The ritualized courtship dance between hungry consumers and the marketers vying for their attention has increased in complexity and scope during the information age. Digital marketing, a nascent craft in the 1990s, is now the primary marketing channel for most businesses with an online presence.

Early digital marketing campaigns had the advantage over many consumers who were becoming newly acquainted with the internet and what it meant to be connected to the web. Despite being meme-status now, these early campaigns were highly effective at engaging people.

Not all of them had good intentions, either.

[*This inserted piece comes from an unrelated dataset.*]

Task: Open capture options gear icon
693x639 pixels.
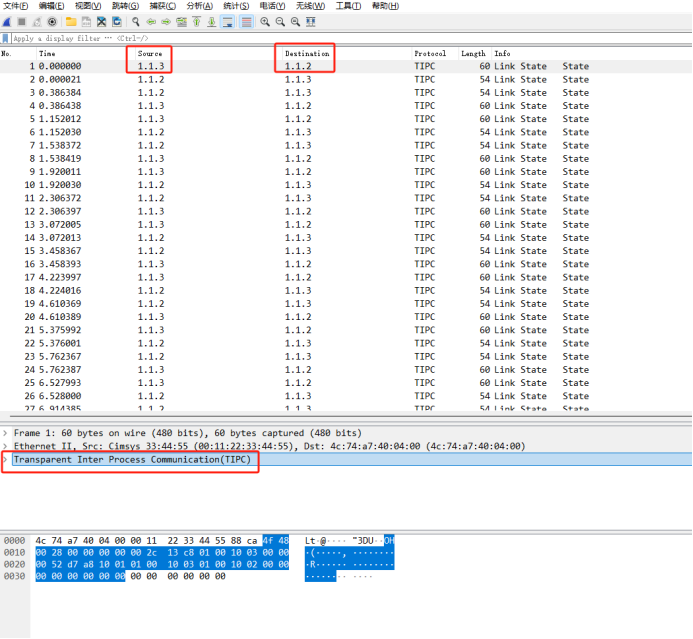Action: point(52,21)
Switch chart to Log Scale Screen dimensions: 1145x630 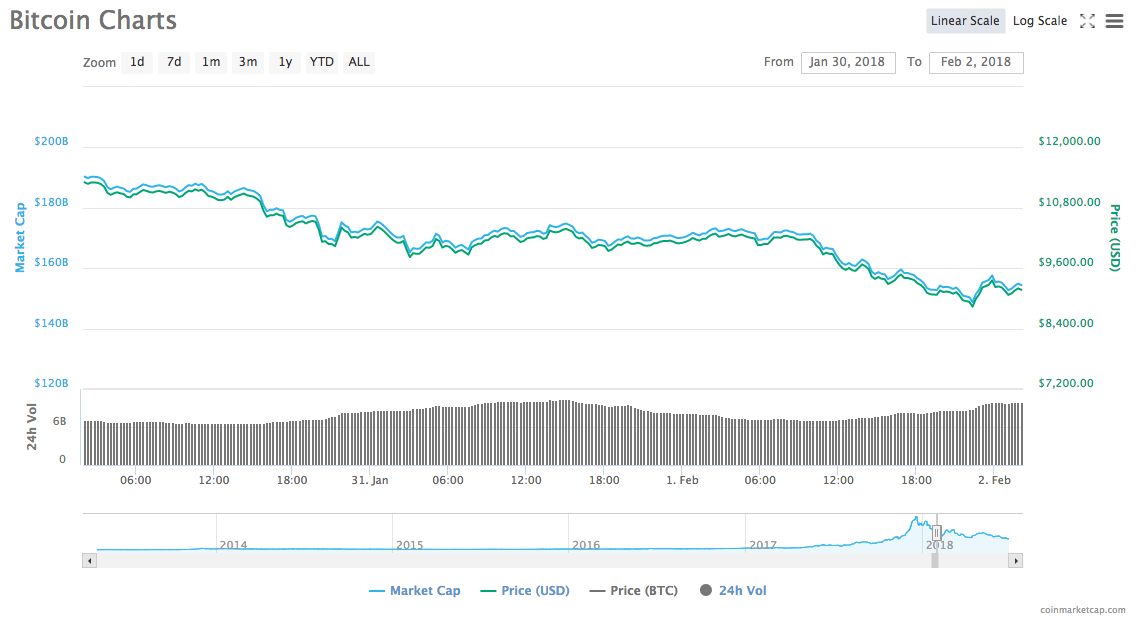(1040, 20)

An Example: The Nigerian Prince Email Scam

Think of the early Nigerian Prince email scam. Though ubiquitously regarded as an obvious trap today, in the late 1990s, this scam was highly effective at convincing people to wire money over to the scammer.

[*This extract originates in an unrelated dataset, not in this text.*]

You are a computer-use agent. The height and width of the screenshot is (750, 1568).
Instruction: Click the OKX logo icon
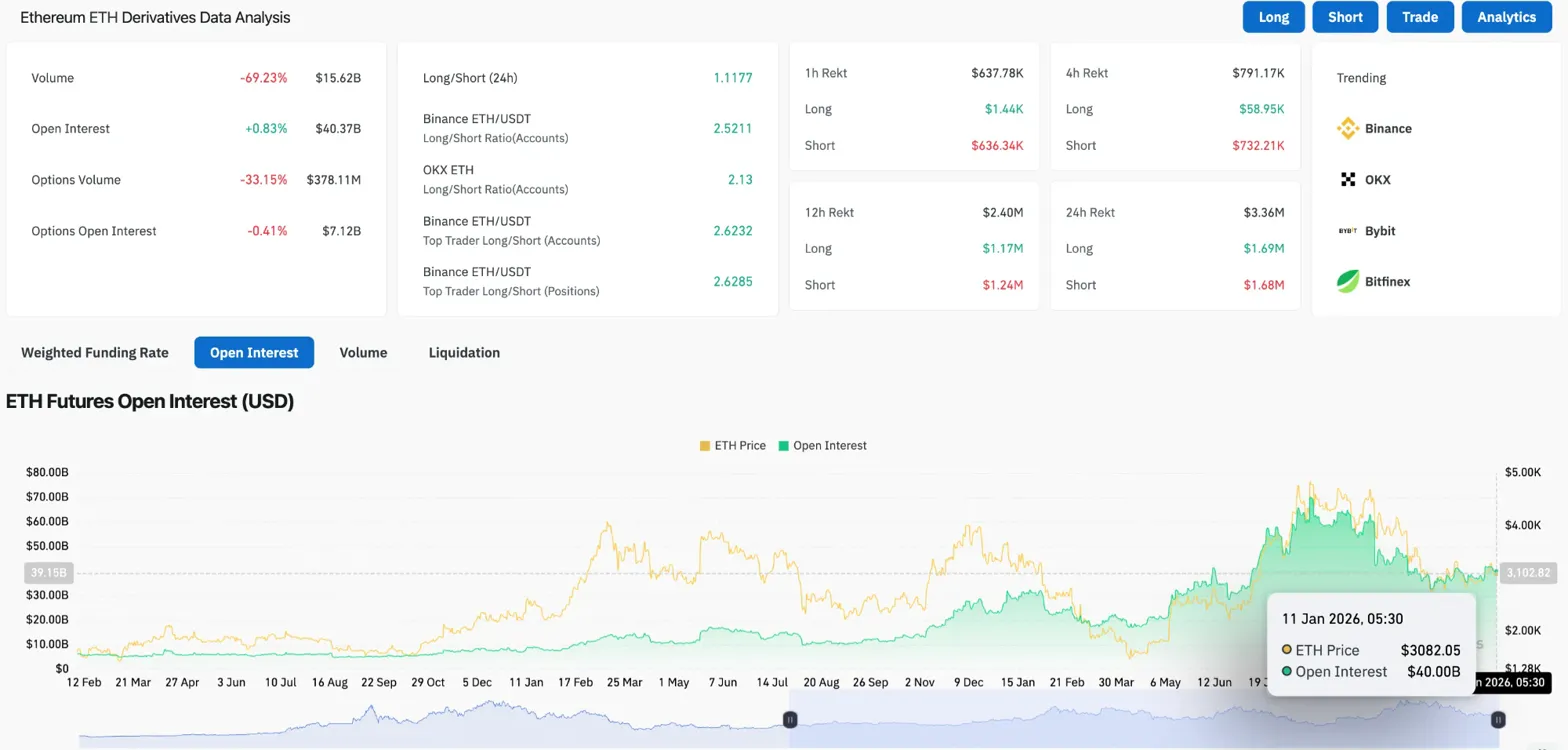click(1348, 180)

The original scammers were not well-intentioned, but they certainly understood human psychology well enough to take advantage of many unsuspecting early internet users. Early users didn’t have the accumulated wisdom of future email users to fall back on.

To an early email user in the late 1990s, it seemed odd, perhaps, but entirely plausible that someone from the other side of the globe was reaching out to them and desperately needed their help.


Why It Worked

The genius of this scam is that it framed the victim as a sort-of-hero. A protagonist. A chosen one— “Help me, Obi-Wan-Kenobi, you’re my only hope.” This Nigerian prince could have reached out to anyone, but he chose you, and there’s a reward for you at the end of the journey.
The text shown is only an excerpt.